WHAT THE TASK REQUIRES - Retype the passage of the Loire Valley wine text from "The world of" up to and including "Be wine adventurous!", keeping every character the same.

READING TEXT -
The world of wine is vast. Trying new wines opens the world up to you in so many ways, including; culturally and geographically. As the saying goes, the more you know about wine, the more you realize how much you don’t know. Try new wines and explore new wine regions. Be wine adventurous!
This month the French Winophiles are taking a closer look at the Loire Valley, specifically the Middle Loire wine region of Anjou and Saumur. While I have tasted wines from the Loire Valley, the Anjou and Saumur regions are new for me. When I explore any new wine region the first thing I do is look at a map of the region, learn the main varieties grown there, the climate and terroir, and then what food to pair with the wines.
Where is the Loire Valley and Anjou-Saumur
The Loire Valley is located in central France along the banks of France’s longest river, the Loire.
The Loire Valley wine region is divided into three main growing areas;
- Lower Loire – Pays Nantais
- Middle Loire – Anjou, Saumur, and Touraine
- Upper Loire – Centre
Grape Varieties of the Middle Loire Region
White Wine Varieties
- Chenin Blanc – also known as Pineau de la Loire (the signature white grape of the region)
- Sauvignon Blanc
- Arbois – indigenous to the Loire
- Pinot Gris
- Romorantin – indigenous to the Loire and only grown in Cour-Cheverny AOP
Red Wine Varieties
- Cabernet Franc – also known as Breton in Loire (the signature red grape of the region)

STORED DATA -

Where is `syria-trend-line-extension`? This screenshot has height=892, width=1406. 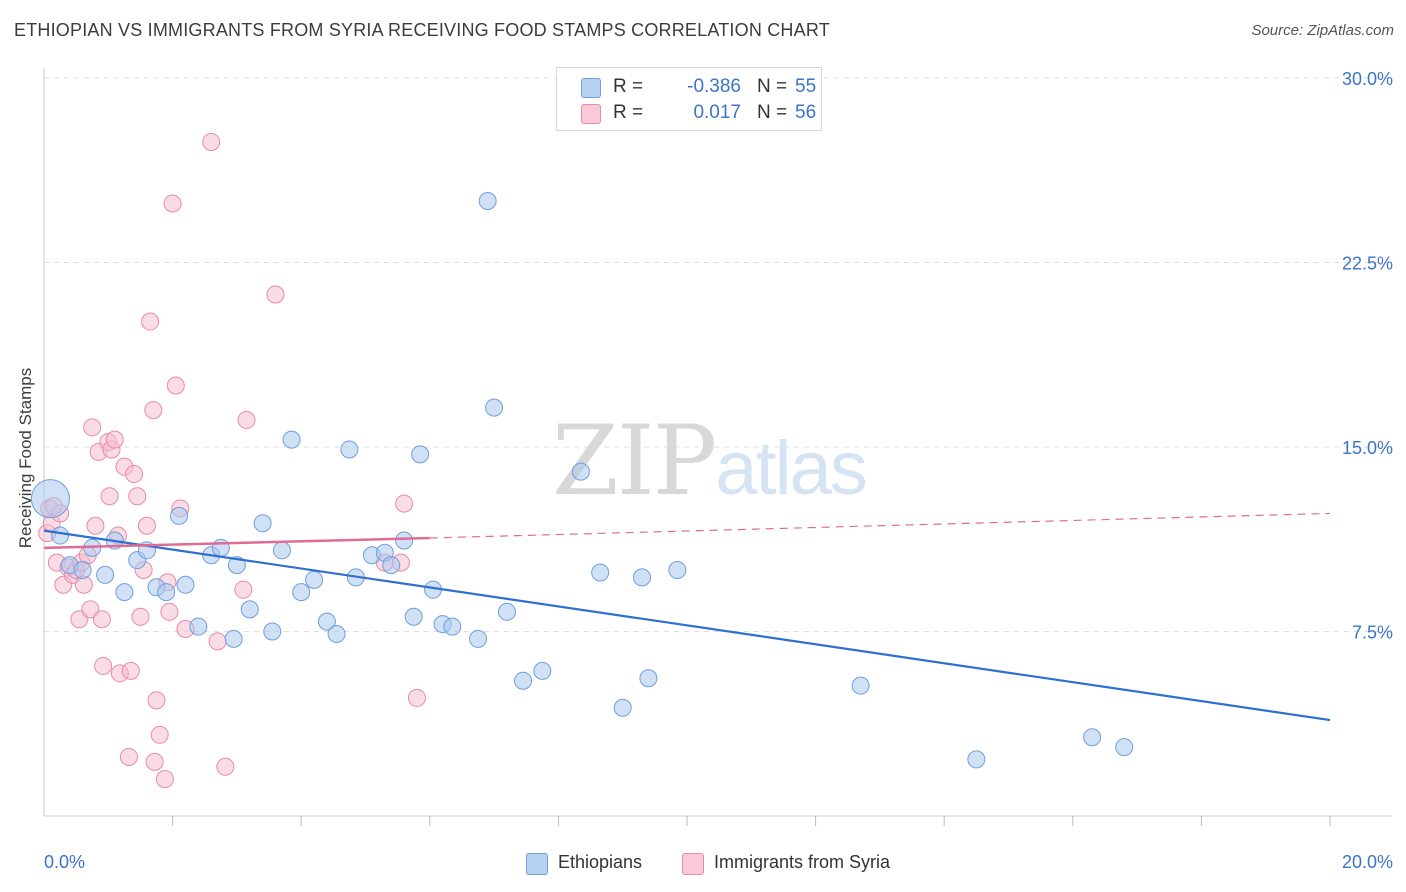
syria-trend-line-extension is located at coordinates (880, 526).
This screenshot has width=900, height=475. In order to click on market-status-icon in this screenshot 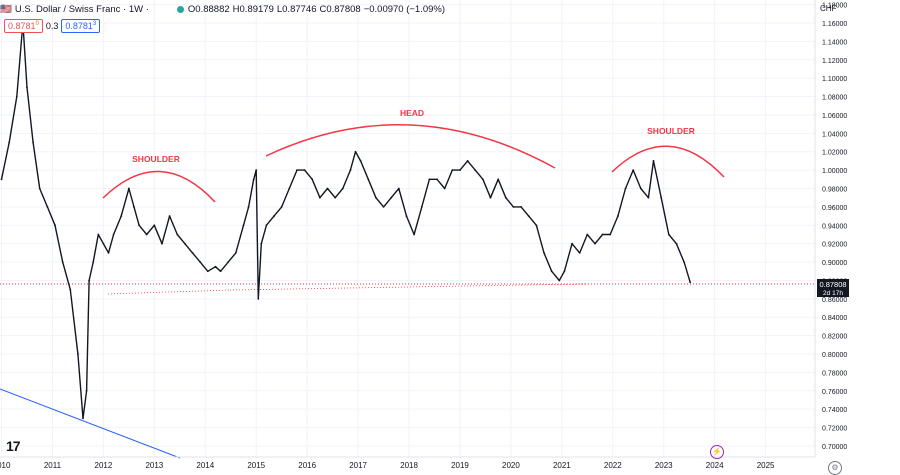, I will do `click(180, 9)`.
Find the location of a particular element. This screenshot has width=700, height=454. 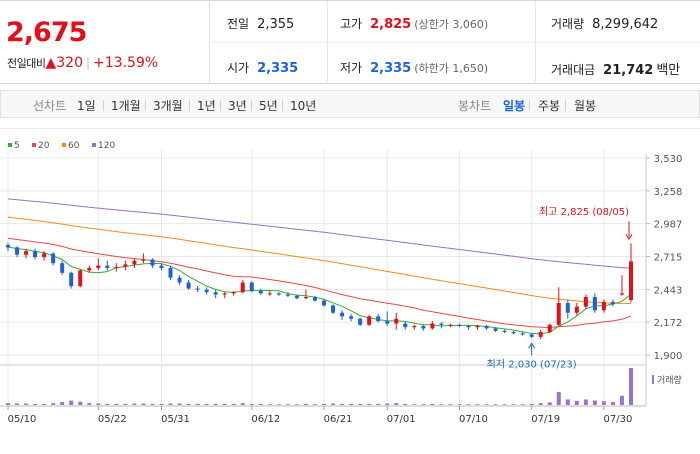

TASK RESPONSE -
The world of wine is vast. Trying new wines opens the world up to you in so many ways, including; culturally and geographically. As the saying goes, the more you know about wine, the more you realize how much you don’t know. Try new wines and explore new wine regions. Be wine adventurous!